• [PROBLEM DETAILS] Word for word, restate the lines of the data below between those holding "Instruction: Click the man's glasses in photo" and "The width and", inclusive; pictures do not belong in the copy.
===== THE INPUT
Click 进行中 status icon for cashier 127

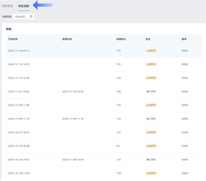click(148, 132)

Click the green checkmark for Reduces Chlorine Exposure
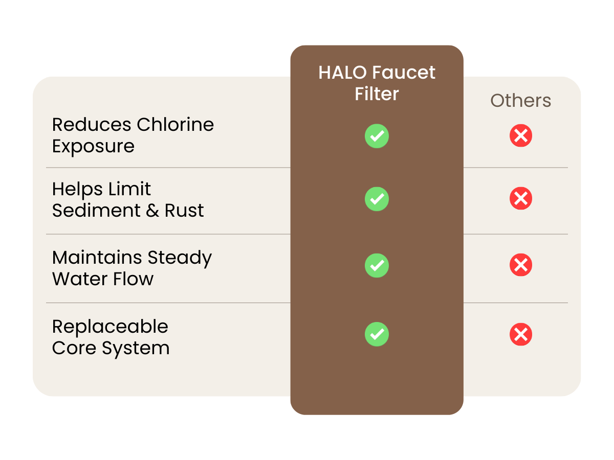coord(377,136)
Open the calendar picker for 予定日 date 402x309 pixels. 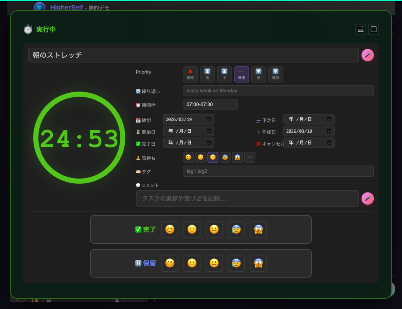(x=329, y=119)
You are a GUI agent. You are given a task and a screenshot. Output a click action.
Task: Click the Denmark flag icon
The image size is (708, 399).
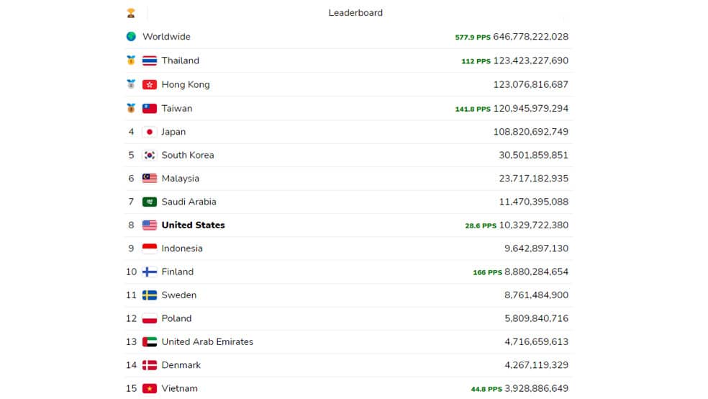tap(150, 365)
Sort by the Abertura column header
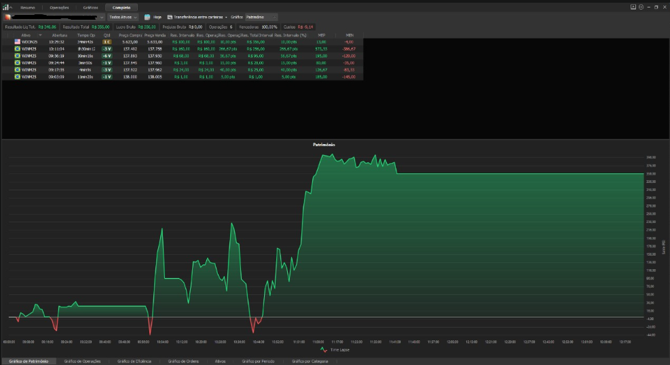Image resolution: width=670 pixels, height=365 pixels. click(x=60, y=34)
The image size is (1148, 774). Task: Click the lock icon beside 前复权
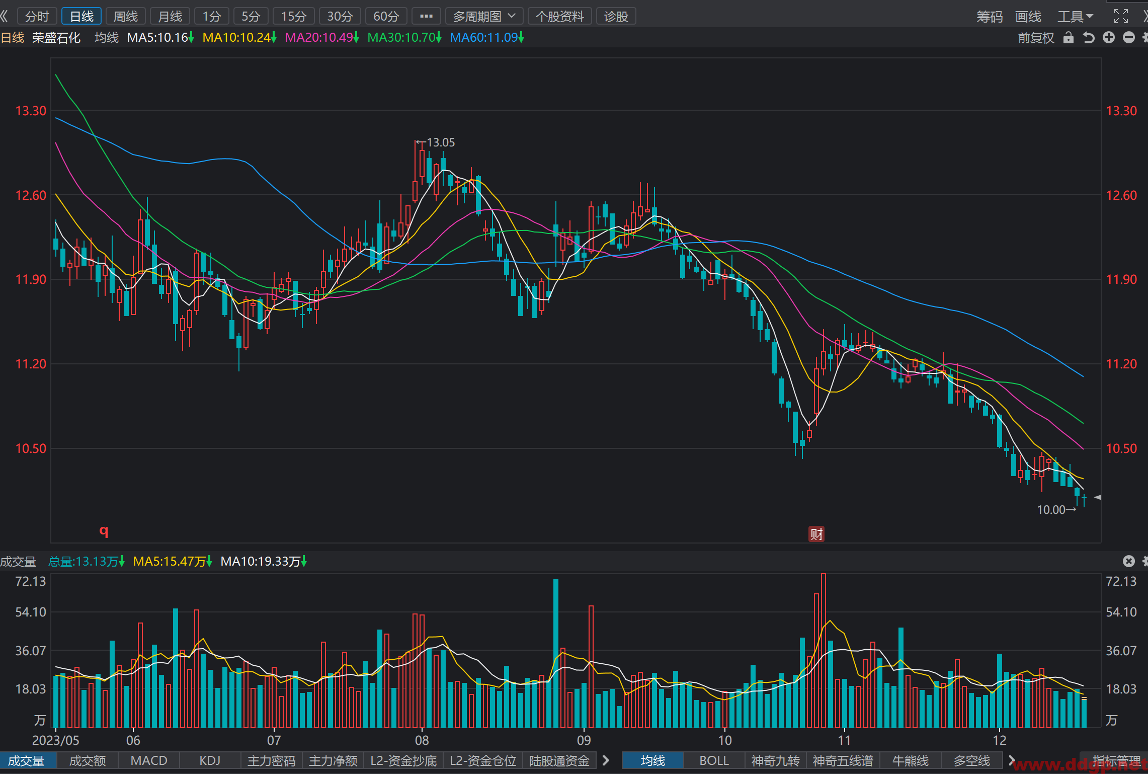click(x=1069, y=38)
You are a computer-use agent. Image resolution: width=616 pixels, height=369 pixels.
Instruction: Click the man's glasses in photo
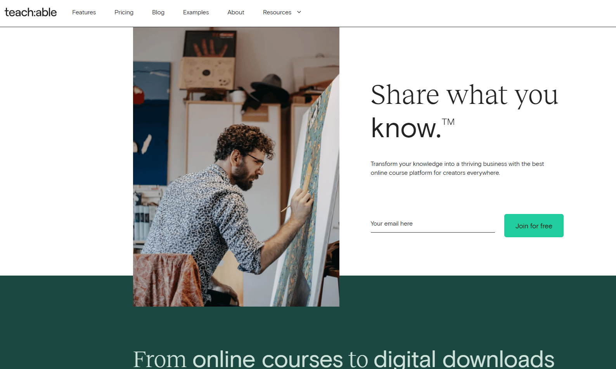point(256,159)
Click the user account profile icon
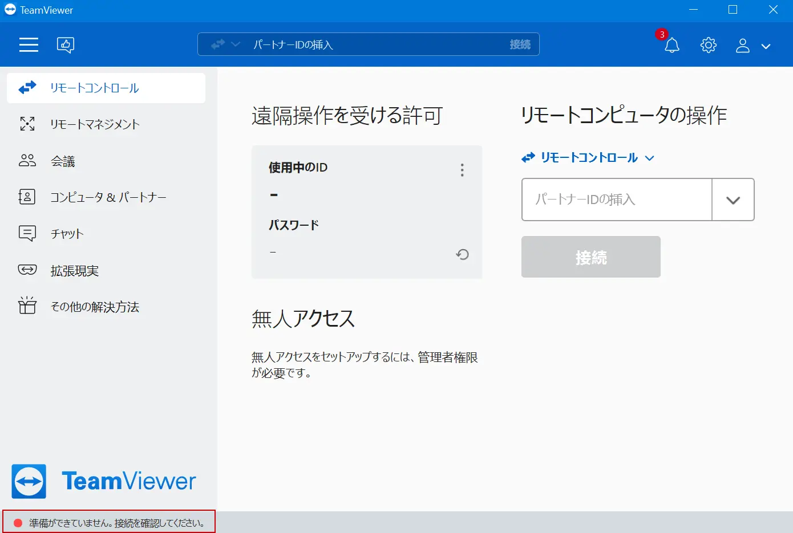 click(742, 45)
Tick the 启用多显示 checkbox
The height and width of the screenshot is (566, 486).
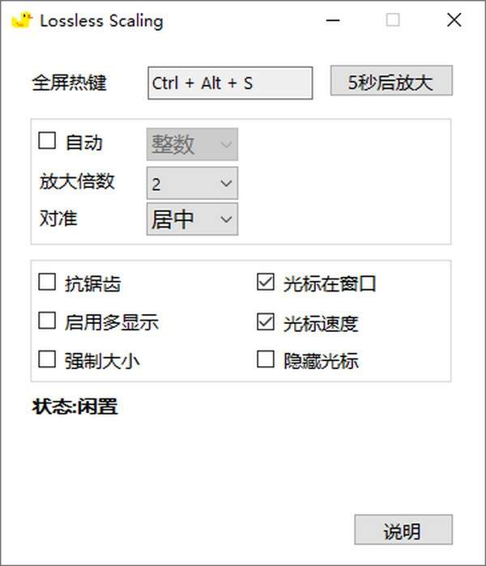[x=48, y=321]
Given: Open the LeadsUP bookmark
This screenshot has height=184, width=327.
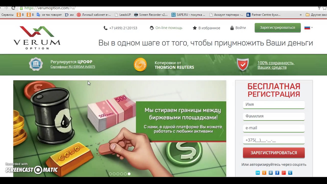Looking at the screenshot, I should [123, 15].
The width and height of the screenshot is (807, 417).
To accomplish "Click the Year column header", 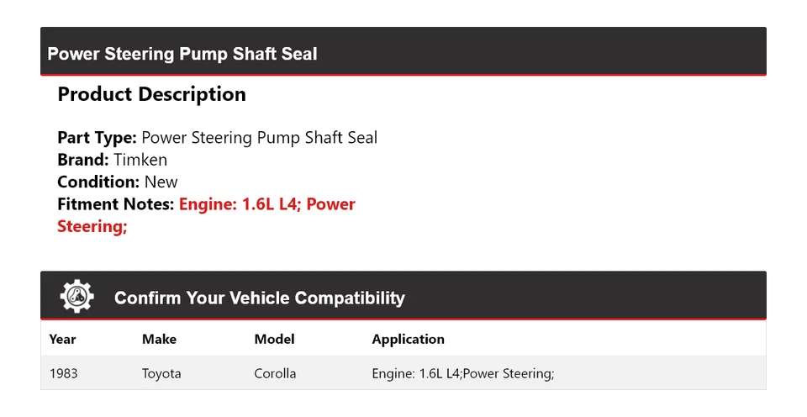I will (62, 340).
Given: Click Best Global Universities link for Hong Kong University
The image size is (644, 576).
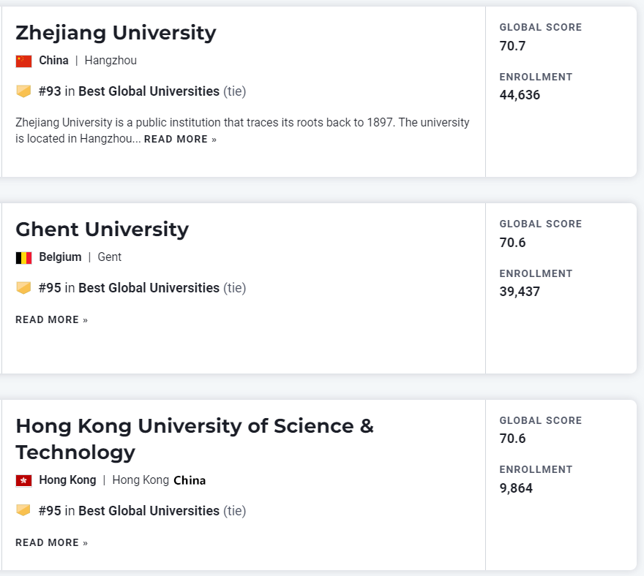Looking at the screenshot, I should click(x=149, y=511).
==========
• [RESPONSE]
Instruction: Click the man's glasses in photo
point(256,159)
Click the user account profile icon
 click(742, 45)
Tick the 启用多显示 checkbox
The height and width of the screenshot is (566, 486).
[x=48, y=321]
Given: Open the LeadsUP bookmark
This screenshot has height=184, width=327.
Looking at the screenshot, I should [123, 15].
The width and height of the screenshot is (807, 417).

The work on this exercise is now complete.